What the task asks:
Your answer must restate each entry below word for word, with no pictures in it.

[Opening Data for review section]

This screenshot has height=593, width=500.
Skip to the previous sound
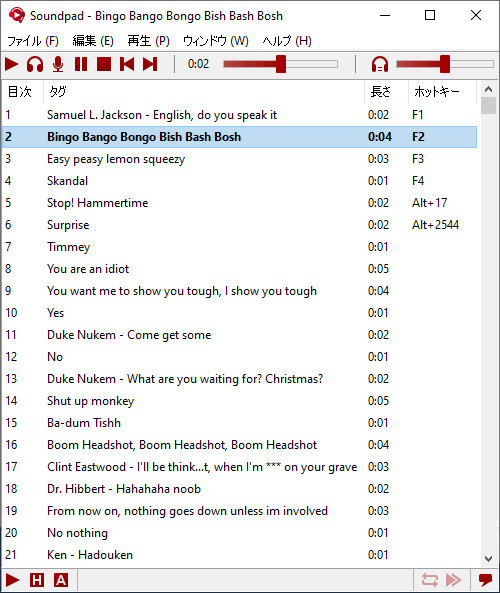pyautogui.click(x=127, y=64)
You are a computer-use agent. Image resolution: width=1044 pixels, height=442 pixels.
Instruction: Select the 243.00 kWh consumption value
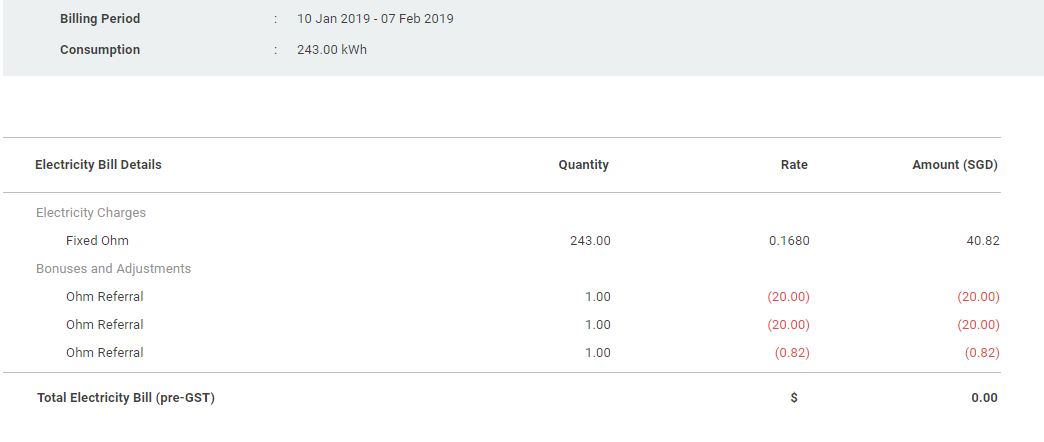[x=332, y=50]
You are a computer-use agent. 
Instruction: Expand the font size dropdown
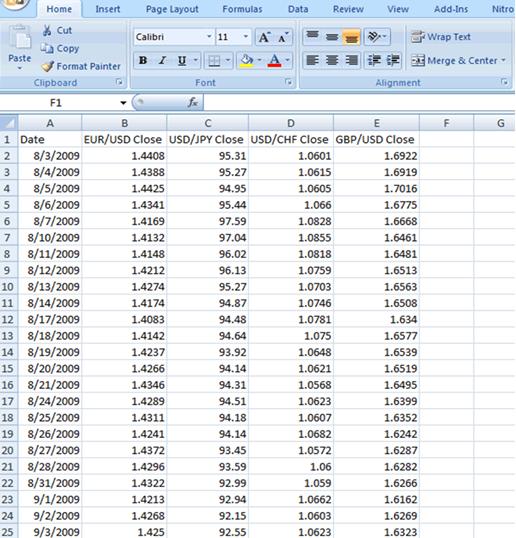tap(246, 36)
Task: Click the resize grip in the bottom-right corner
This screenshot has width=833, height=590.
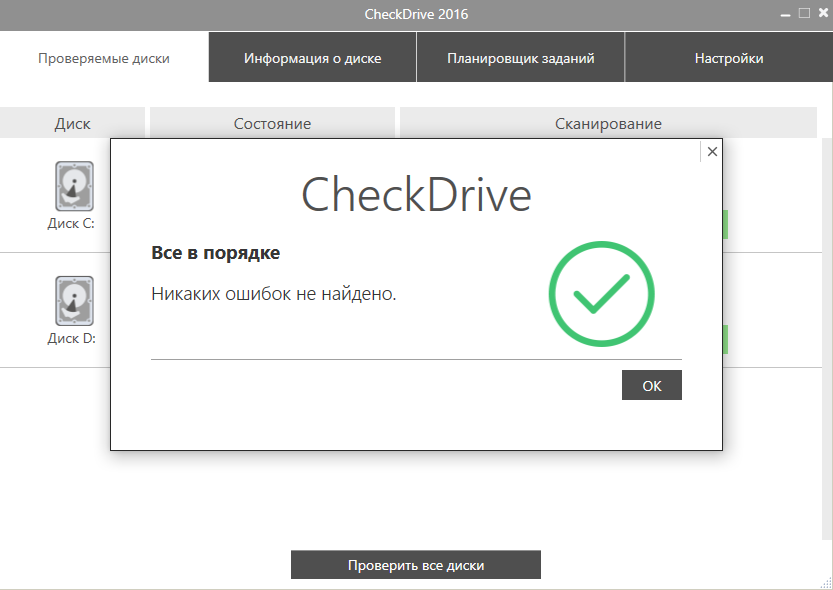Action: [x=827, y=584]
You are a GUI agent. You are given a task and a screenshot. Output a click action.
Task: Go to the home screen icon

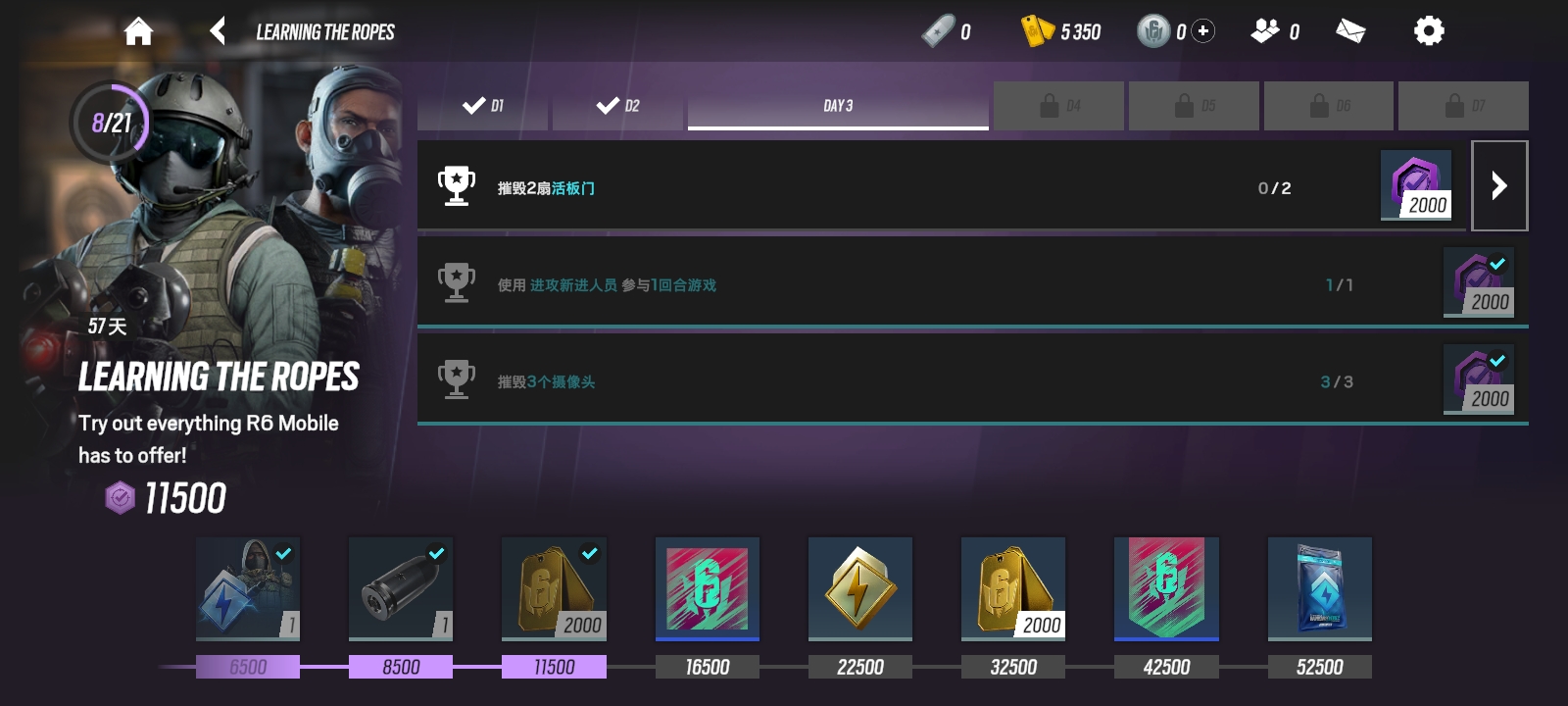click(x=138, y=31)
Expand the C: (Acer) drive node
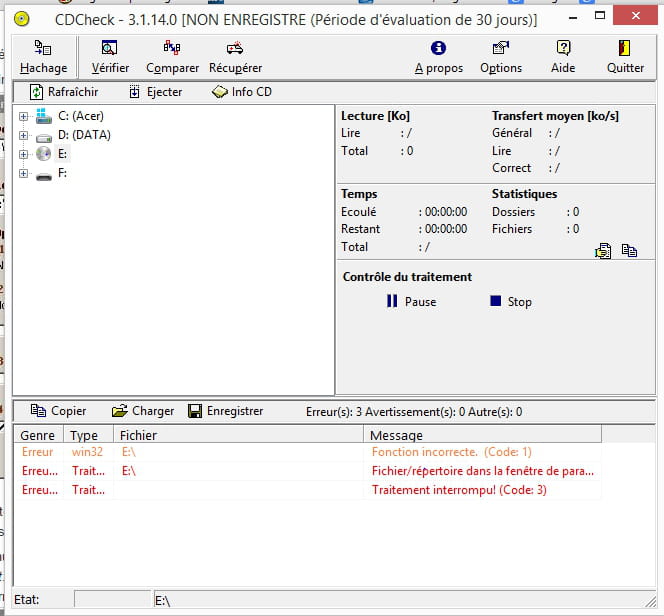The height and width of the screenshot is (616, 664). click(23, 117)
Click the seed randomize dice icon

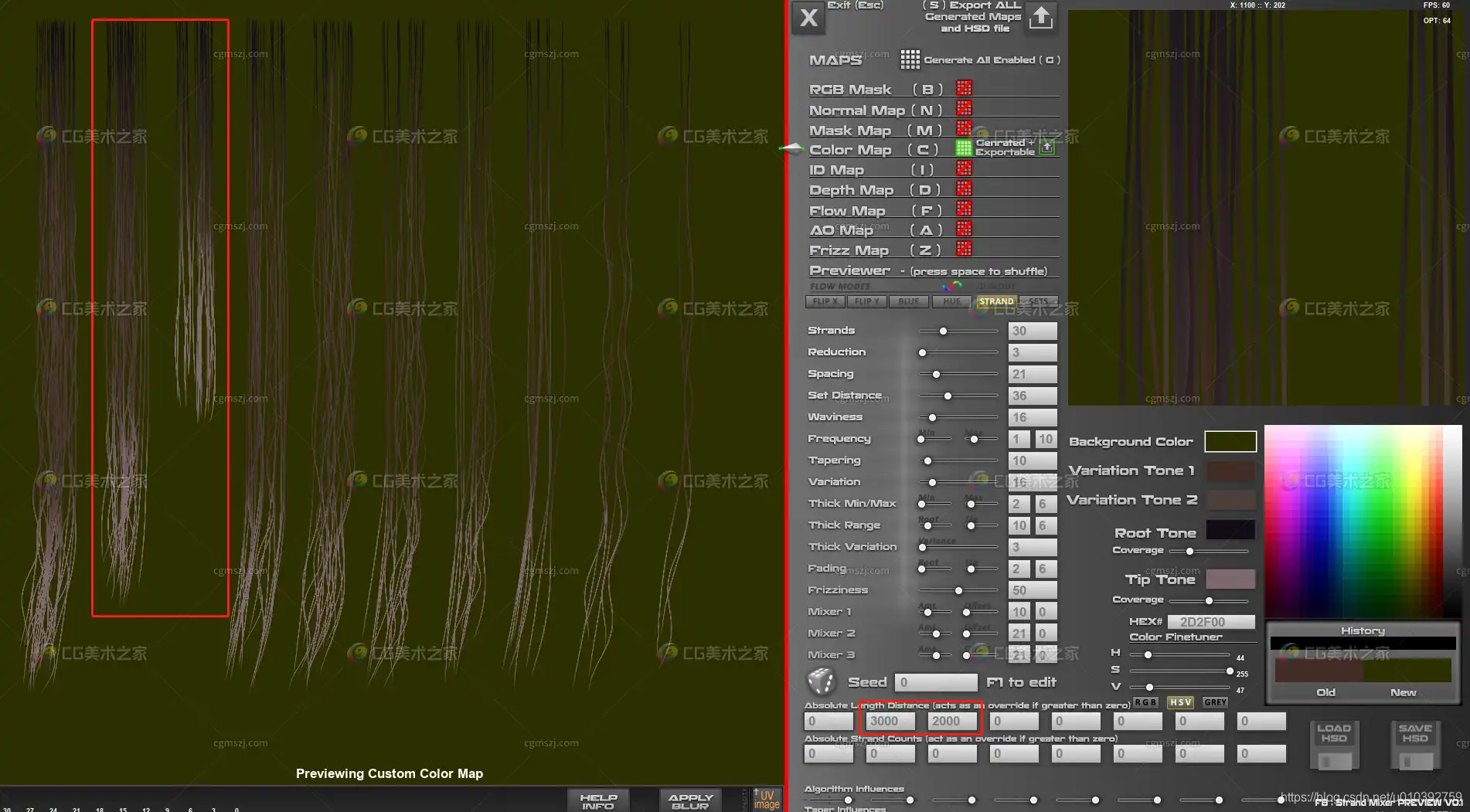tap(821, 681)
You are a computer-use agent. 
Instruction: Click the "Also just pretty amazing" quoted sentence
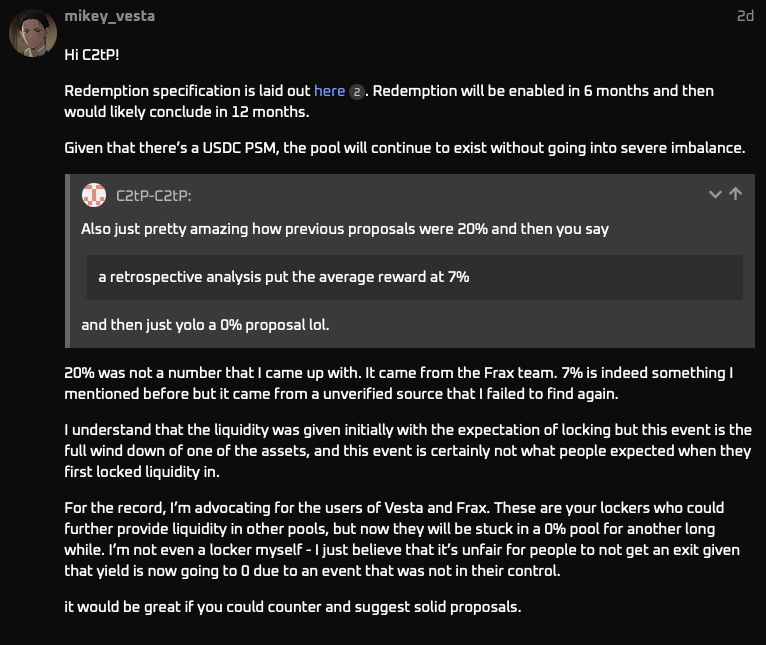point(344,229)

[Closing Data for review section]

Response to this task:
This screenshot has height=593, width=500.
Skip to the previous sound
pyautogui.click(x=127, y=64)
You are a computer-use agent. Image resolution: width=1044 pixels, height=442 pixels.
Instruction: Select the 243.00 kWh consumption value
[x=332, y=50]
You are a computer-use agent. 
Instruction: Expand the font size dropdown
tap(246, 36)
Task: Click the resize grip in the bottom-right corner
This screenshot has width=833, height=590.
Action: [x=827, y=584]
You are a GUI agent. You are given a task and a screenshot. Output a click action.
Task: Go to the home screen icon

click(x=138, y=31)
Expand the C: (Acer) drive node
The height and width of the screenshot is (616, 664). click(23, 117)
Click the seed randomize dice icon

tap(821, 681)
You are a computer-use agent. 
Instruction: Click the "Also just pretty amazing" quoted sentence
point(344,229)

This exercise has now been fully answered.